Centre for Civic Education (CCE) timely informed the management of University of Montenegro (UoM) on the irregularities regarding the assignment of Velimir Rakočević for the dean of Faculty of Law. Unfortunately, after more than month, management of UoM still has not made any efforts to comply, primarily, with its own Code of Ethics, nor with legal possibilities applicable in this case. CCE amended this initiative on several occasions, and recently the public had the opportunity to inform thoroughly about one aspect of controversy that follows Rakočević, which require dedicated and responsible approach by the UoM management, but also by the entire academic community.

It raises concern that there is no feedback from the academic community, because the fight against the corruption in higher education will start yielding ground-breaking results only when there are people at universities willing to bravely start addressing dangerous questions. Like every other society, Montenegrin society also requires open minded professors, ready to take a firm stand and defend civic tenets and professional ethics. Only such professors can educate students on: academic integrity, civic courage and justice. Antipode to this case are the professors who are already blackmailed and willing to keep their mouths shut and turn a blind eye on every potential irregularity, all in order to preserve their own position of interest.

Today, the academic community faces an ordeal: it can either choose between the integrity and credibility, or political and otherwise sort of influence, and this depends on its final stand in the Rakočević case. Namely, all of those who are now silent about this case are basically taking part in the deterioration of academic ethic and reputation of UoM and its faculty units.

This primarily relates to each and every professor from the Faculty of Law, who ought to know that justice is slow, but achievable, and that they should serve as role models and demonstrate the consistency in fighting for justice. Employees from the Faculty of Law are precisely the ones who know that the case of textbook “Criminology” is just a tip of the iceberg in terms of this and other related cases. Hence, their persisting silence is especially dangerous for social context. We are talking about people who are there to educate future prosecutors, judges, as well as the members of police force and decision-makers in numerous state bodies. What sort of integrity does one have to come forth in an amphitheatre if that same person does not respect the basic ethic principles not just of academic community, but of legal profession as well? What sort of message are they conveying to future cadre of Montenegro? And what kind of authority does it take to come public and comment on any of these matters if they hide skeletons in their own closets?

CCE forms its claims based on laws and acts of University of Montenegro, which are unfortunately neglected by the UoM itself. As a reminder, Code of Ethics of UoM, section “Moral and professional principles”, Article 1, paragraph 7, prescribes that “Members of academic community have the right and duty to indicate on cases of scientific disrespect by their colleagues”, while paragraph 9 states that “Academic personnel acts in line with principles of academic freedom, ethical and intellectual responsibility, and fosters the values of diversity of opinion, systematic suspicion and personal initiative”.

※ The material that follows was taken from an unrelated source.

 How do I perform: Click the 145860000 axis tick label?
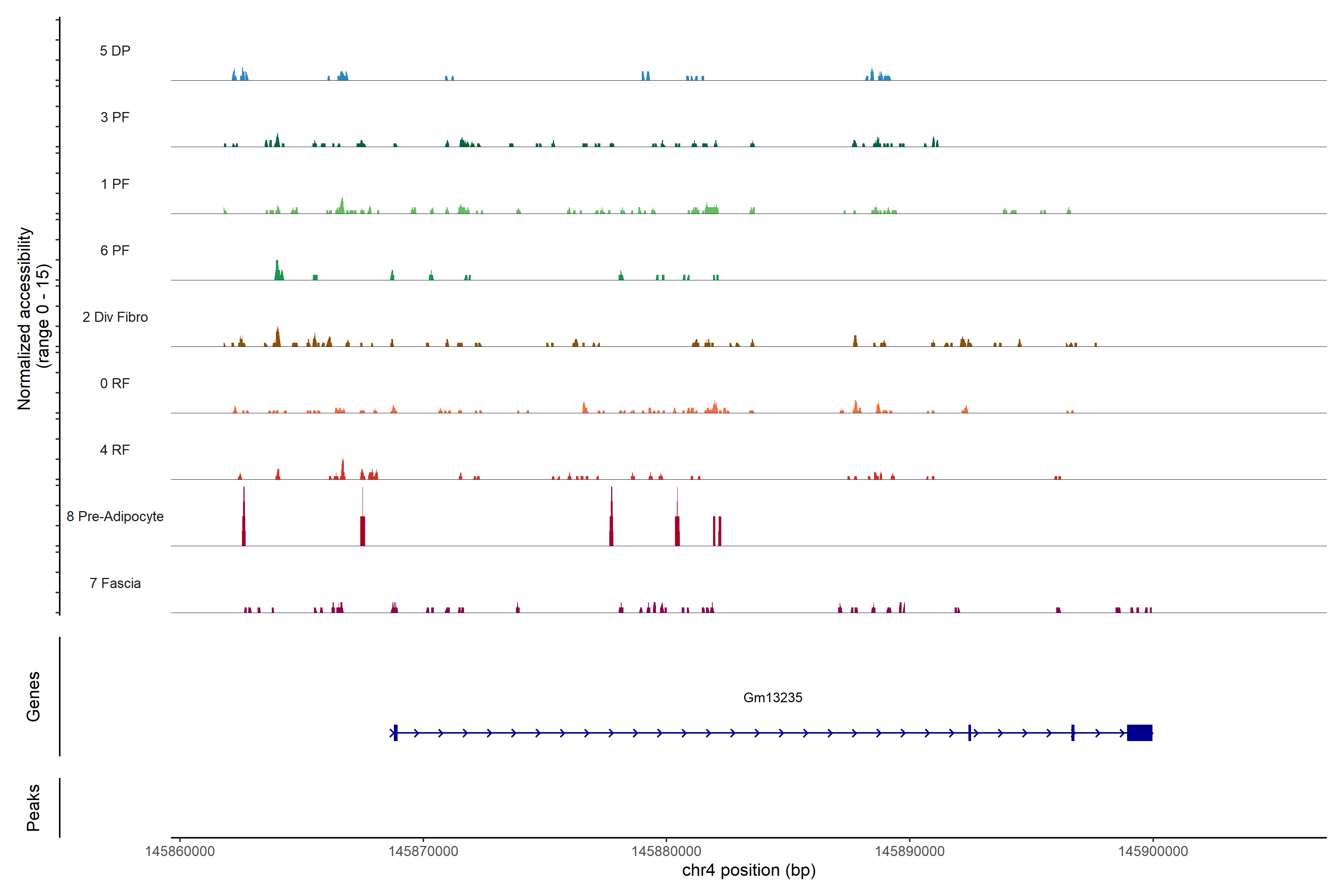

The fact that Code of Ethics is for long time forgotten document on UoM is devastating. However, the CCE will continue indicating on identified deviations hoping that it will encourage at least some of the members of academic community to act in line with that document and observe its provisions, regardless of fact that it could jeopardise their personal interests, since we believe that it is in the interest of state of Montenegro to have a quality state university.